Agustín Zapata (ENVIADO ESPECIAL)
MINUTE MAID PARK, HOUSTON, TEXAS.- Cuando Mauricio Dubón jugó en el jardín central por primera vez en el Minute Maid Park, en mayo de este año, miró en las gradas y vio una bandera de Honduras. El orgullo comenzó a fluir por sus venas. No había duda de a quién representaba la bandera azul y blanco en este día.
“Cada vez que veo una bandera, es por mí”, dijo Dubón. “Eso es lo que lo hace especial, saber que esa bandera está allí solo por mi culpa”.
Como el único jugador de Grandes Ligas que nació y se crió en Honduras, Dubón está orgulloso de su país, su herencia y la bandera, y espera algún día inspirar a más del país loco por el fútbol para llegar a las Grandes Ligas.
El beisbolista continúa haciendo historia, primero se convirtió en el primer hondureño en jugar en la MLB, luego una Serie de División, después en una Serie de Campeonato, y ahora en Una Serie Mundial.

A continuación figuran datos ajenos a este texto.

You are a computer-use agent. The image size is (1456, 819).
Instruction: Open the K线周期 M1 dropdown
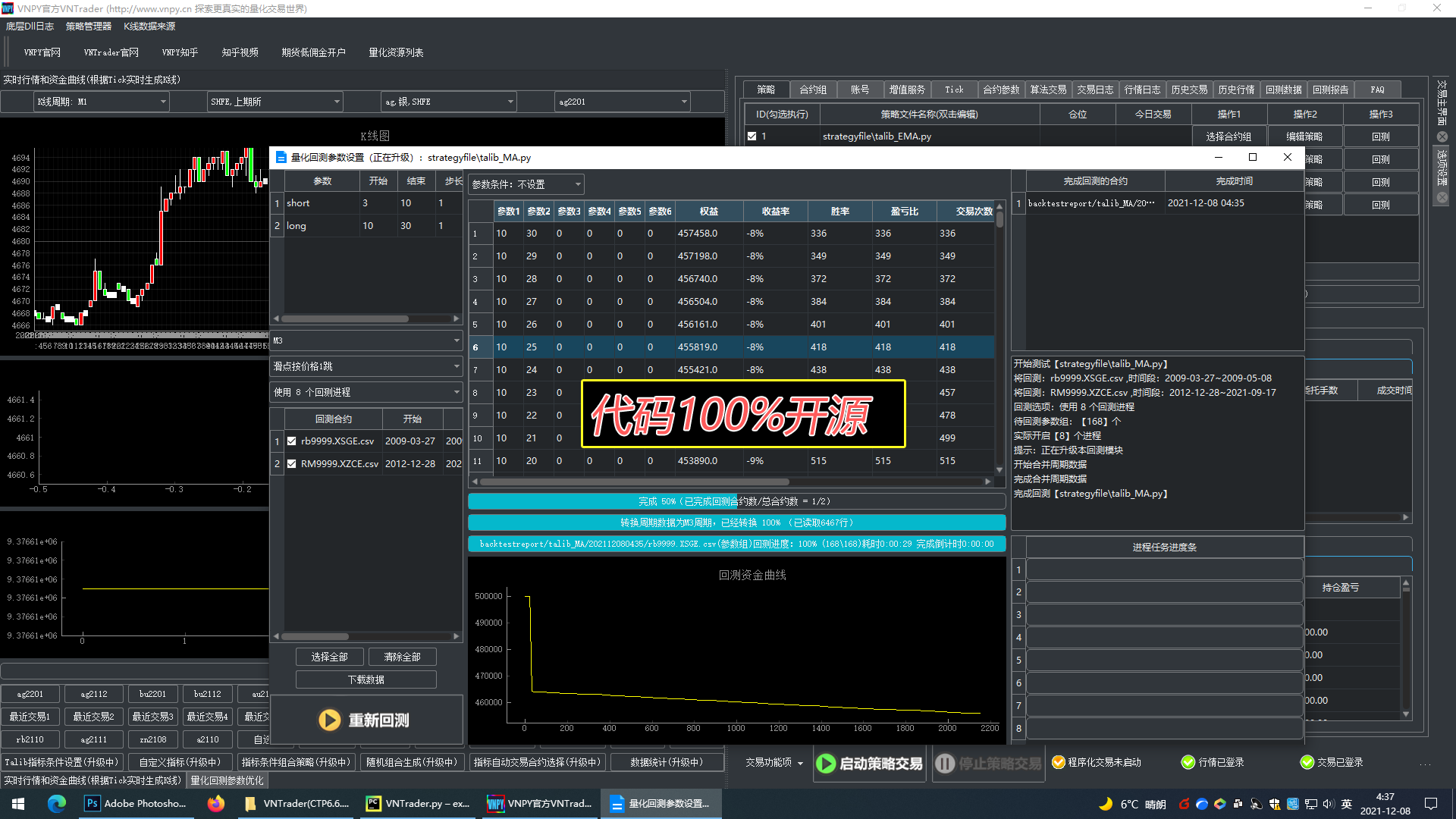[x=162, y=101]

“Cuatro juegos más para coronarnos campeones”, dijo un emocionado Mauricio Dubón, quien no pudo esconder el orgullo que siente por ser el primer hondureño en este clásico de octubre.
Dubón admiró a los Filis de Filadelfia a quienes definió un rival peligroso. “Llegaron aquí y no fue por suerte, es un gran equipo”.

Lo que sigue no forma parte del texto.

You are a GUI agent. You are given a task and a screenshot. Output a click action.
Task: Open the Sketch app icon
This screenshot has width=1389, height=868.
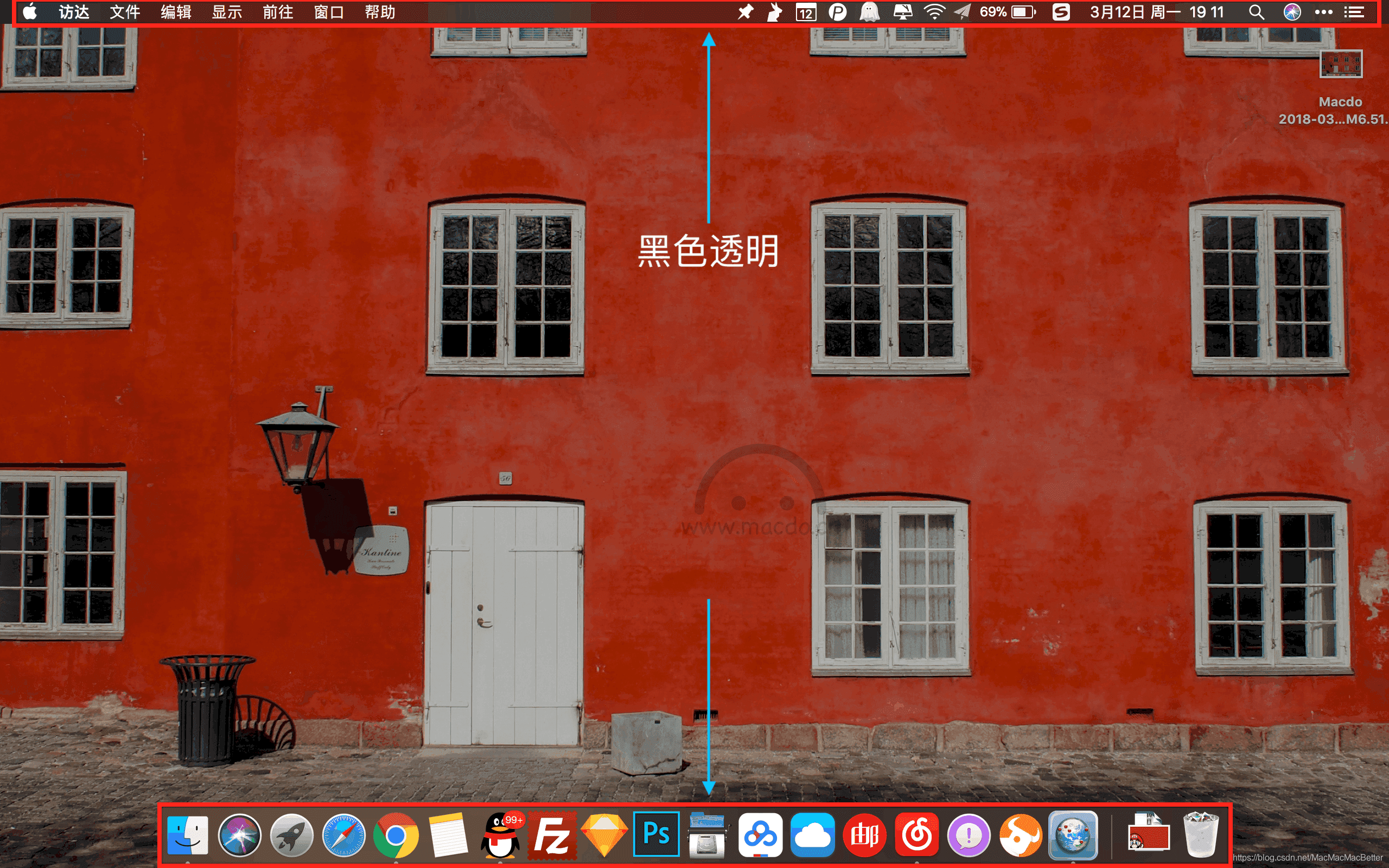[604, 834]
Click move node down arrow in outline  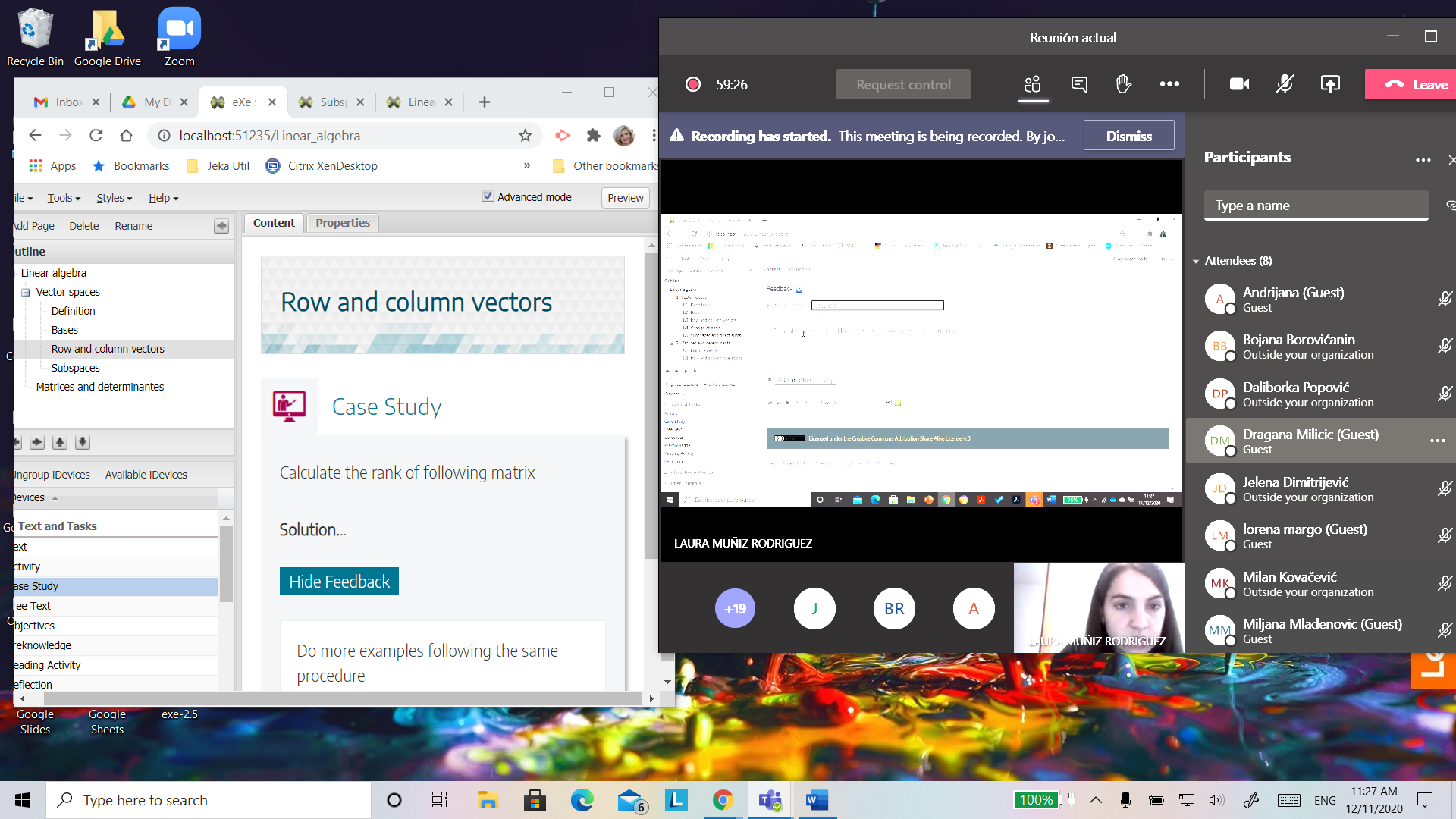pyautogui.click(x=83, y=442)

“Vamos a jugar como siempre acostumbramos. Un juego a la vez. Los Filis han llegado aquí por una razón, son buenos”, agregó.
Dubón, como la mayoría de los niños en Honduras, jugó al fútbol mientras crecía y dice que era bastante bueno en eso. También se enamoró del béisbol.
“Simplemente tenía algo”, dijo. “Desde que era un niño pequeño, dije que también iba a jugar en las grandes ligas. Era algo por lo que trabajé, ese objetivo”.
“Dios quiera que nos coronemos campeones, no sé en cuántos juego, pero que sea así”, expuso.
La única Major League Baseball que Dubón pudo ver en televisión mientras crecía fue la transmisión de Sunday Night Baseball. Si estaba fuera de casa con su familia, se aseguraba de llegar temprano a casa para poder ver el juego y soñar con las grandes ligas.
“Fue difícil, pero al mismo tiempo estaba motivado”, dijo Dubón, quien fue cambiado de los Gigantes a los Astros a principios de este mayo.
Señaló que el plan es vencer a los Filis, pero tomando un juego a la vez, recordando que el clubhouse hay tremenda motivación.
“Estar aquí en la Serie Mundial es un privilegio y poder jugar es algo increíble”, dijo.
“Nunca voy a olvidar que soy el primer hondureño aquí”, manifestó el orgulloso Mauricio Dubón.
Dubón vivió en Honduras, jugando en todos los niveles de todas las ligas, hasta los 16 años. Llamó la atención de un grupo misionero de béisbol cristiano que vino a Honduras y lo vio jugar.
Le ofrecieron venir a jugar béisbol en la escuela secundaria en Sacramento, California, como estudiante de intercambio.
Dubón jugó dos años en la escuela secundaria y terminó siendo reclutado por los Medias Rojas en la ronda 26 de 2013.
Los padres de Dubón, quienes todavía viven en Honduras, lo enviaron a una escuela bilingüe en su país natal, haciendo aún más posible la transición a los EE. UU.
Dice que Honduras está a solo dos horas de vuelo desde Houston, lo que lo hace sentir aún más cerca de una patria que ama.
“Fue una locura dejar mi país cuando tenía 16 años”, dijo Dubón. “Siempre fue una gran parte de mí”.